More than 3,000 signatures were collected over a two-week period on a petition to hold an election before the current term is up. Organizers of the petition effort had some difficulty delivering it, however, as no chief electoral officer had been appointed by the CSU and no members of the executive turned up at their offices on Oct. 18 to receive it. Instead, students Chris Schultz and Ralph Lee gave the petition to Dean of Students Donald Boisvert, who promised to present it to the CSU executive.

That night, the CSU Council of Representatives met in a special meeting. Reportedly, it was a stormy one.

Many council members, even those who would normally not side with the CSU executive, were upset over receiving lawyer’s letters delivered by a bailiff and wanted to know who provided Schultz with the councillors’ home addresses. The matter was raised the next day at University Senate (See Senate Notes). Regarding the appointment of a chief electoral officer, the council agreed to post the position, since it is a paid one, and have someone in place by Wednesday of this week.

Stea resigned Oct. 15 (See statement), but has said that she will continue to be active and may run for re-election. Patrice Blais has been appointed interim CSU president, but the executive has also said that they will all resign before the next election.

For his part, Schultz and his supporters claim that the council is not respecting its own bylaws regarding the timing of the election. It should be held 30 days after the petition was submitted, which would mean mid-November. The council has extended that by two weeks, ensuring that the election would be held during the last week of classes, on Nov. 27-29.
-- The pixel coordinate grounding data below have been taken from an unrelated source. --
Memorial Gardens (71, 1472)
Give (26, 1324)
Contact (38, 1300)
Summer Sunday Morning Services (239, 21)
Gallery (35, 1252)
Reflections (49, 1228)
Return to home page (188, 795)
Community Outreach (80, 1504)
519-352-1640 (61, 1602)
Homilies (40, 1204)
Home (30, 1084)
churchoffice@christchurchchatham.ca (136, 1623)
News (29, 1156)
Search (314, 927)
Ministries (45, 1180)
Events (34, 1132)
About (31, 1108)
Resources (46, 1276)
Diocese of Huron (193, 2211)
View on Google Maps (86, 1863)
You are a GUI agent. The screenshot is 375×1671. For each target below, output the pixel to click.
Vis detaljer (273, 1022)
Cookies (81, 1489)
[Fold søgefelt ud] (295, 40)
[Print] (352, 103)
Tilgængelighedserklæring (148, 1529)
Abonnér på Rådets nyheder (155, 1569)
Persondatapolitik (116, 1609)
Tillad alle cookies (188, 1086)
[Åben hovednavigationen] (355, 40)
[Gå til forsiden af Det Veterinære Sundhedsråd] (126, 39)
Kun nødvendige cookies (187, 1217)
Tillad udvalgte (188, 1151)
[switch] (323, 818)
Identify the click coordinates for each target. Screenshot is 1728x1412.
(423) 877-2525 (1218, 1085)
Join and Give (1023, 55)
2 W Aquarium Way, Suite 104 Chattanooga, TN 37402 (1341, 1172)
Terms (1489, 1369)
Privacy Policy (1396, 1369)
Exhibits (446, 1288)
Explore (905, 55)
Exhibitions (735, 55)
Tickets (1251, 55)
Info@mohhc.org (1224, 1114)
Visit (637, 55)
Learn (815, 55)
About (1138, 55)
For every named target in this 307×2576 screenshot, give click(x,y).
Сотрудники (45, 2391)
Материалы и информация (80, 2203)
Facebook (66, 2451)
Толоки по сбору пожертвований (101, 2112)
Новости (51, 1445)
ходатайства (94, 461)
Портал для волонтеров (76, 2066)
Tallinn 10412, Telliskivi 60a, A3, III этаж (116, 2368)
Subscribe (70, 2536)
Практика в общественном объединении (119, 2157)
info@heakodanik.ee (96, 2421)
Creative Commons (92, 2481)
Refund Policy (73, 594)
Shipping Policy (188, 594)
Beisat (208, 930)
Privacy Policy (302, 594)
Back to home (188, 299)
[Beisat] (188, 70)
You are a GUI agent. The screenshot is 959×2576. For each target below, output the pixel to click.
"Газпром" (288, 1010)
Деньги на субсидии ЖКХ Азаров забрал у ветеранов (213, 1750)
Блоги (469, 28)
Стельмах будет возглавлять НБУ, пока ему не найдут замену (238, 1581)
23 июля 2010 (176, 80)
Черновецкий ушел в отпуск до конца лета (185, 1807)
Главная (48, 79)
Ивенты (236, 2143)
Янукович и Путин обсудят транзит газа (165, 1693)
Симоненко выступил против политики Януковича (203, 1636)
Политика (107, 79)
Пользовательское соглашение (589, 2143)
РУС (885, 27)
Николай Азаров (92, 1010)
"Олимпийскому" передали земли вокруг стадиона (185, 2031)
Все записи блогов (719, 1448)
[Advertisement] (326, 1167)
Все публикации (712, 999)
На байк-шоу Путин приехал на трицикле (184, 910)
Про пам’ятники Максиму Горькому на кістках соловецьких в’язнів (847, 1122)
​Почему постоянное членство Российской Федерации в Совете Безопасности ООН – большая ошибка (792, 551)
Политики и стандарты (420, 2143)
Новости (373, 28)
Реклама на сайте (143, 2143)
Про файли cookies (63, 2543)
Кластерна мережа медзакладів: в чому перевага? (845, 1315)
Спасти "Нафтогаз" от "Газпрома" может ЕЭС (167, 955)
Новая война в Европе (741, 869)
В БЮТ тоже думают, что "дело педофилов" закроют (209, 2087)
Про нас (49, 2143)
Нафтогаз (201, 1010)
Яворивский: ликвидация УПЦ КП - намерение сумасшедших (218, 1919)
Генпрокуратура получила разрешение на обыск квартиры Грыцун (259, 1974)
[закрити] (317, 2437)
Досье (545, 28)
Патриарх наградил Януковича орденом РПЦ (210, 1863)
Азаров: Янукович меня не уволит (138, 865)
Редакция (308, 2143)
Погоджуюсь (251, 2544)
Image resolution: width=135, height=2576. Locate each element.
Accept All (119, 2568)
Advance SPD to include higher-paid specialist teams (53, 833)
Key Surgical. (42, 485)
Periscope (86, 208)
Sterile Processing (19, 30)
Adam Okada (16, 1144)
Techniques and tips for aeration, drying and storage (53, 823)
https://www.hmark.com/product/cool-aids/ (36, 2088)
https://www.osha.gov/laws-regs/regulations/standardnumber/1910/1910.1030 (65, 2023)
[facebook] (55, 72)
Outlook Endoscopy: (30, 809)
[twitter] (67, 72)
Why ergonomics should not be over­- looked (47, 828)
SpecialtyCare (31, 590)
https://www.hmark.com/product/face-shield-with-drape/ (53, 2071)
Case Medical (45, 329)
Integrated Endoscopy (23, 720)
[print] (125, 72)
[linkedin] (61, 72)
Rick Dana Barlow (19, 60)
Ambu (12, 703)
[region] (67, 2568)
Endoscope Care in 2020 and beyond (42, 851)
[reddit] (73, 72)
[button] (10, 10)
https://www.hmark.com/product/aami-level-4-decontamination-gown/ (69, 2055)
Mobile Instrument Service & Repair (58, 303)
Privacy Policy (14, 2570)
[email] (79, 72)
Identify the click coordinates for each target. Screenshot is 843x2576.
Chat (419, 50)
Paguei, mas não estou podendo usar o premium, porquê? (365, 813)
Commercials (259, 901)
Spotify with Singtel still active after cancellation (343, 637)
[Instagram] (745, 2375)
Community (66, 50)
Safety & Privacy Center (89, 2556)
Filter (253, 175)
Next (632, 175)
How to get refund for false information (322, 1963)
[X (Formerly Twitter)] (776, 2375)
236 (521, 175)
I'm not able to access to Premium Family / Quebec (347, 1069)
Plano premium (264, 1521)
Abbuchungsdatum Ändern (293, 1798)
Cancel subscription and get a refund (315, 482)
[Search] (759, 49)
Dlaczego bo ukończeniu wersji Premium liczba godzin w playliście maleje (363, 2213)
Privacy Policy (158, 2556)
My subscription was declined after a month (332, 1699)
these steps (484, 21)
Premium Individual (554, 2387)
Keefer, Marouf granted access

On Oct. 10, the first day of an injunction hearing before a Quebec Superior Court judge, Laith Marouf and Tom Keefer were granted limited access to the university to fulfill their duties as CSU executives.

Keefer and Marouf had been excluded from the university on Aug. 20 after an altercation with Concordia security guards. However, the court refused a request by the two men that Rector Frederick Lowy’s decision to exclude them from Concordia premises be set aside and that it be referred to a university hearing panel. The two men have started proceedings for an injunction to force the university to reinstate them. Their access to CSU offices was granted in the context of a safeguard order, an order by the court to protect the petitioners’ rights until the conclusion of the injunction proceedings. These are likely to continue in the courts over the next few months.

Former CSU VP finance charged with theft

Sheryll Navidad, former vice-president (finance) of the Concordia Student Union, has been charged in the disappearance last year of $193,062 of students’ money.

Other members of the CSU executive became aware of the theft during the summer of 2000, but it was not made public by then president Rob Green until just after the CSU held a successful referendum on provincial accreditation, in October of that year. Green and Navidad were the signing officers for the CSU, whose annual budget of about $625,000 comes from compulsory student fees. Far from being embarrassed at having signed the blank cheques that led to the apparent embezzlement of about one-third of the union’s annual budget, Green claimed that he had been victimized as much as anyone.

The CSU hired a forensic auditor, whose report was given to the Montreal Urban Community police last spring, and the CSU executive member Patrice Blais did an exhaustive inventory of the group’s tangled finances.

Navidad’s whereabouts are not known; nor is it known whether any of the money is left.